I would prefer to have the wherewithal not to procrastinate, and to do the things I am meant to do. This summer I have been much more successful at reading, putting away three novels in the past month. Some has been research, but also fiction. Currently I am on my fourth summer novel, fiction which is also research; Vile Bodies by Evelyn Waugh.
Totally, odd ... I had asked my father for his copy and he forgot to bring it last weekend, but then as I was searching for a book for the girl to read I found his copy on one of our shelves at our house. I have no idea how that happened.
After a brief bit of confusion I have become entirely immersed in this tale of the "bright young people" in 1920s England. The picture of the Roaring Twenties from the other side of the Atlantic has similarities to that found in America, but like looking the wrong way through a telescope.

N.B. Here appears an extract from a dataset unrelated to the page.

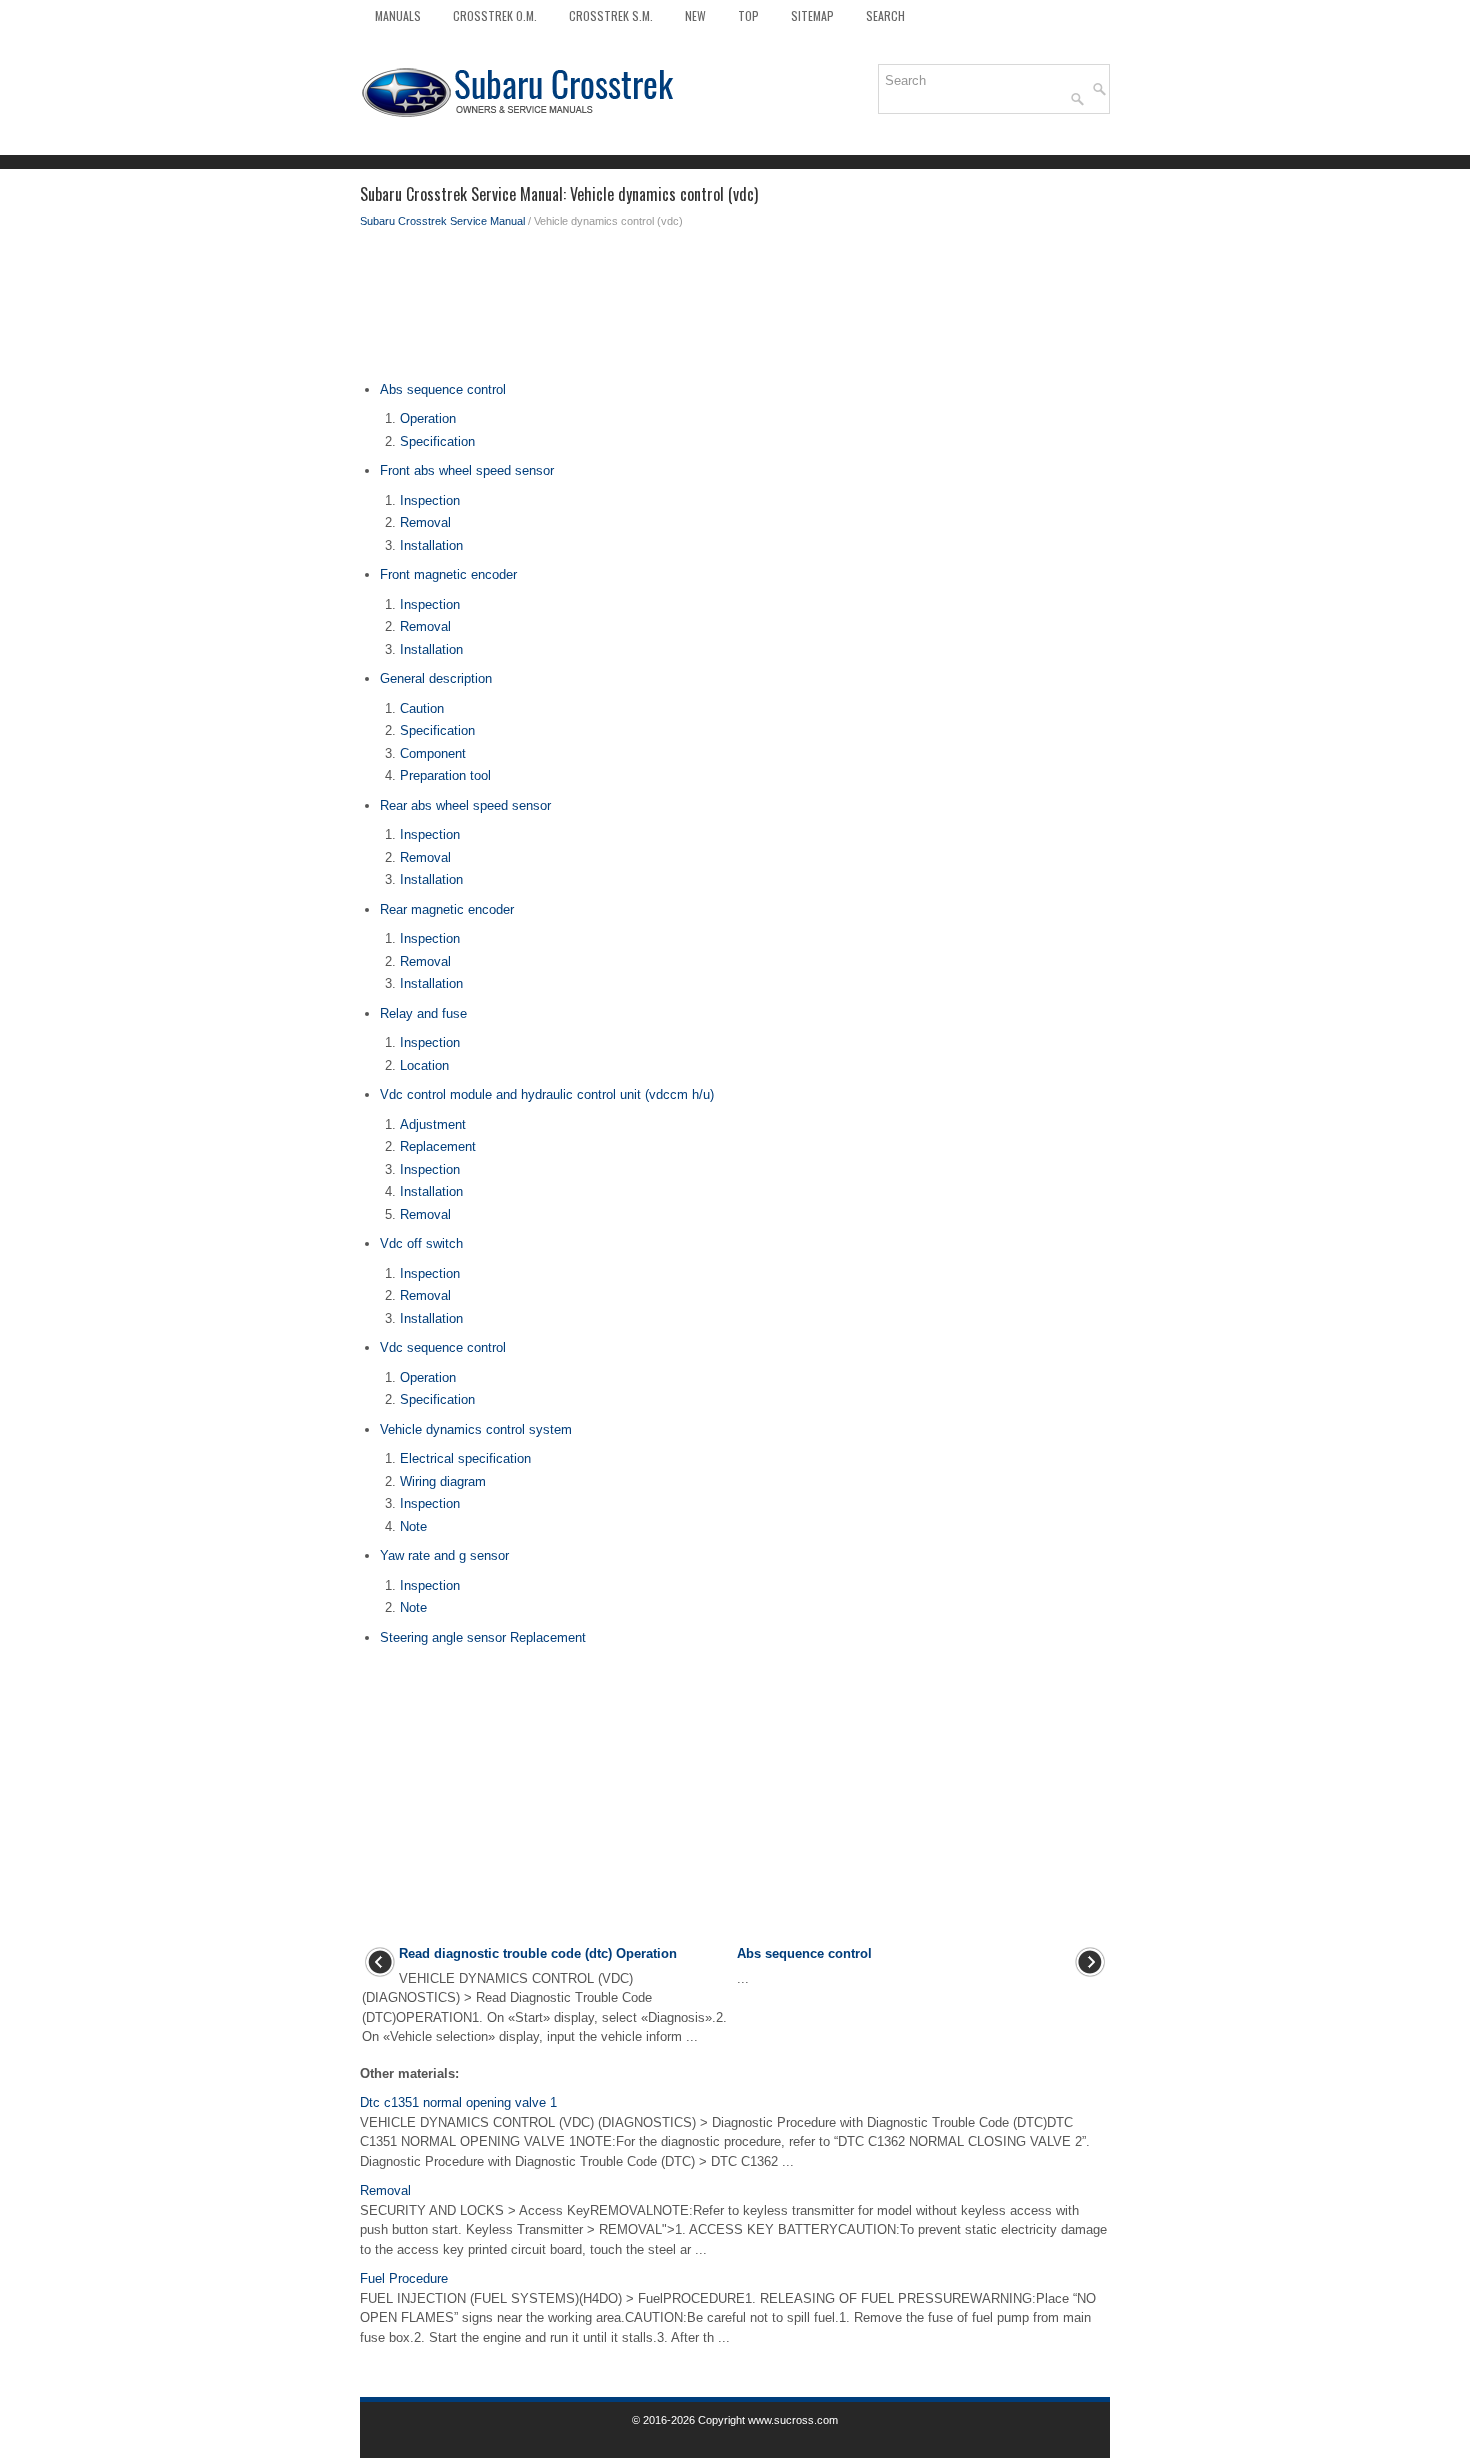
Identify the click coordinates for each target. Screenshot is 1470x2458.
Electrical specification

Young adults in Great Britain, for example, were the survivors of a generation slaughtered in the fields of France and Belgium during the Great War. Privation had taken a great toll on the established class system. They all just went a little nuts, drinking, taking drugs, throwing outrageous parties, pushing the boundaries of socially acceptable behavior.
I mean, America's "Lost" Generation was also behaving this way, only we seem so depressed and decadent, the British to be entirely disaffected and possibly demented.

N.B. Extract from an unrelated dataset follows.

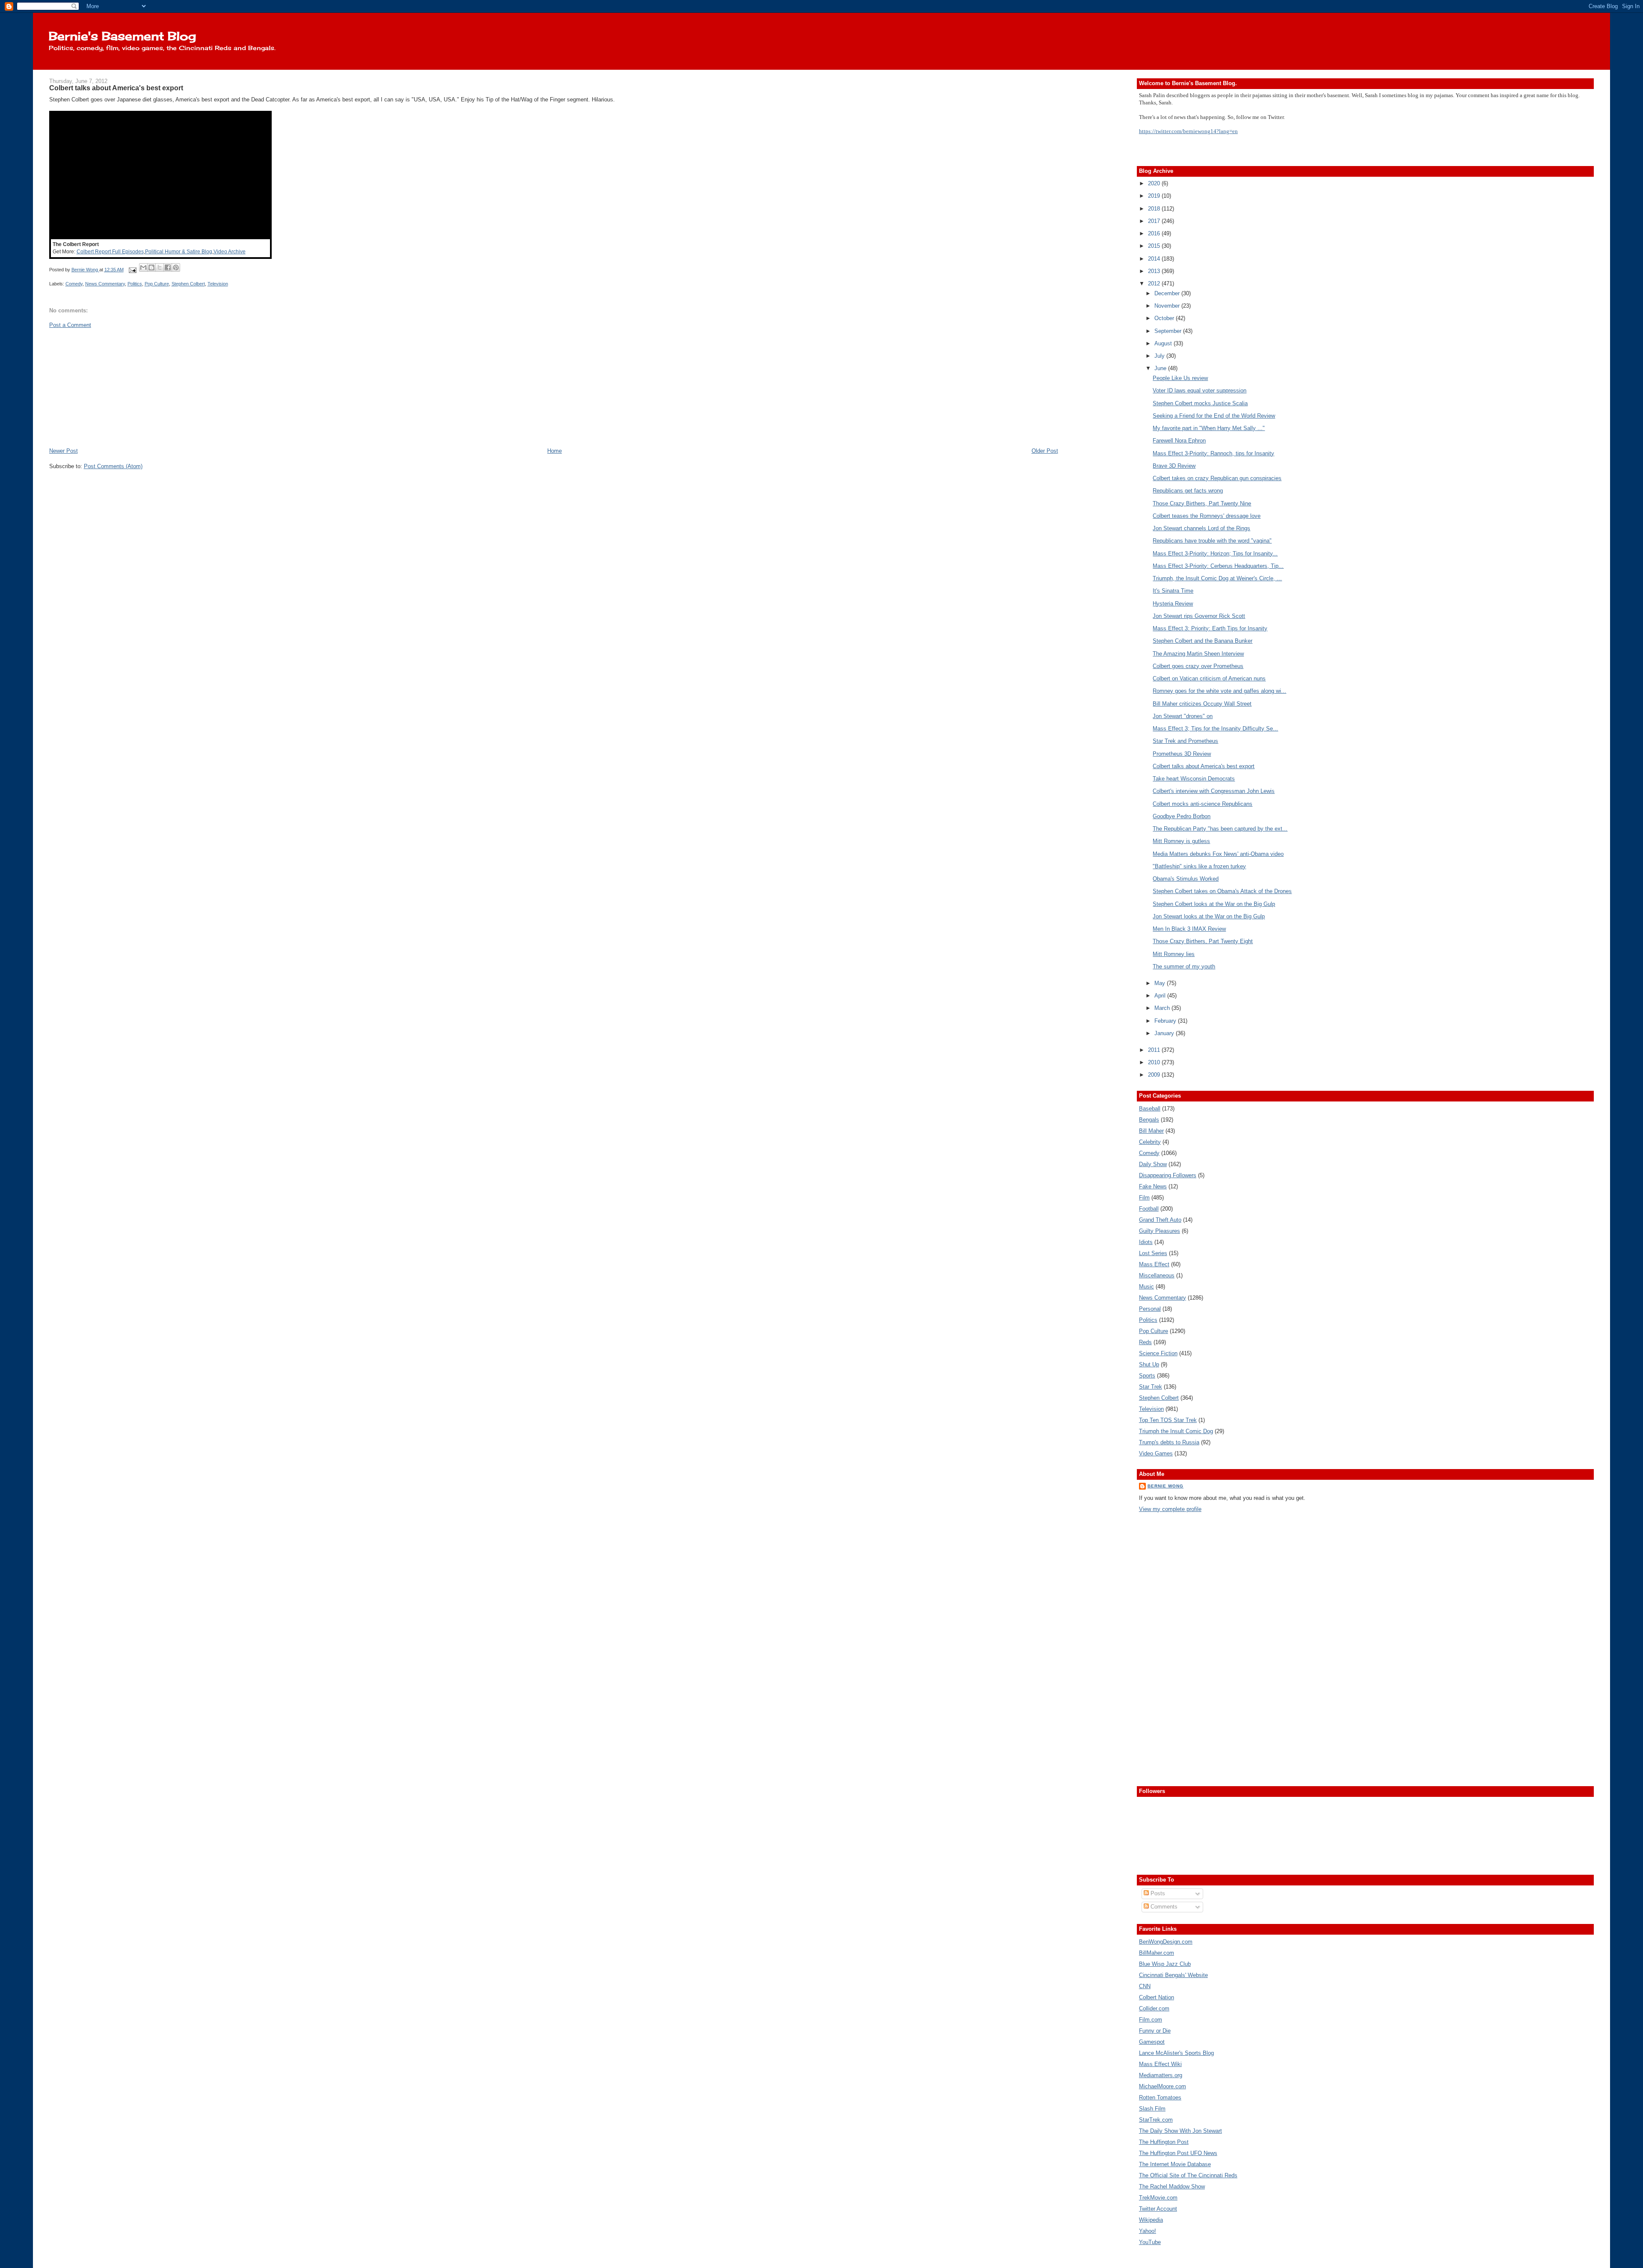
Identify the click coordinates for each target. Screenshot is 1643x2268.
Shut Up (1149, 1364)
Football (1149, 1208)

As I continue my exploration of Agatha Christie's second novel The Secret Adversary, there are a few important elements which are drawing into focus. In the extremely helpful tome The Detective Novels of Agatha Christie by James Zemboy (MacFarland & Co., Inc., 2008), the author notes:
... unlike (her first novel) "The Mysterious Affair at Styles", ("The Secret Adversary's") characters are interesting and fun to read about ... the reader is treated right from the beginning to two loveable young people full of life and spirit ... (p.22)Not monied as many of those real-life contemporaries written about by folks like Waugh and Nancy Mitford, Tommy was a soldier wounded in the war and now desperate for some kind of work, Also broke and with few prospects, Tuppence could return home to her family but as a modern young woman she would rather do absolutely anything else.

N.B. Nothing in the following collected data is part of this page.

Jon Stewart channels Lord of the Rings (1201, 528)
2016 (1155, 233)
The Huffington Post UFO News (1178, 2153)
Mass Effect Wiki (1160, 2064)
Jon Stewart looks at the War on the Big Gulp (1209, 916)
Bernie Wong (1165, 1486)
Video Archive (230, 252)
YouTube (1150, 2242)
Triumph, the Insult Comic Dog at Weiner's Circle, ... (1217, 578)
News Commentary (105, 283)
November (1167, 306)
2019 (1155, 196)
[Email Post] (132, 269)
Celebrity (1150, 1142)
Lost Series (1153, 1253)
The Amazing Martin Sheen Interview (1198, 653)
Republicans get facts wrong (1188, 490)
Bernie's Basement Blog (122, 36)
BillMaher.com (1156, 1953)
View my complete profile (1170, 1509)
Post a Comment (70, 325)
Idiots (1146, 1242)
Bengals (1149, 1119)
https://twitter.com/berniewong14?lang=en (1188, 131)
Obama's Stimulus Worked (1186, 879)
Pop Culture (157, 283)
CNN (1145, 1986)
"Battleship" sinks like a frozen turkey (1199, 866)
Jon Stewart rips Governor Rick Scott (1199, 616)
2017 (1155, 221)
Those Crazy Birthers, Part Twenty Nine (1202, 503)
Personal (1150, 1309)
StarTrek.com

The manner in which they enter their business arrangement, which at first blush is practically an extortion scheme, retains the kind of disaffected pose that is so prominent in literature about young adults at that time. Christie herself was barely into her 30s when she wrote it and her dialogue is much more breezy and hip in this book than in her first.
There's also an awful lot of attention given to their eating, whenever possible, as thought they are constantly hungry, tearing into bread and tea when they have nothing, taking the opportunity for a meal whenever possible, and Tommy in particular obsessing about the time between feeding.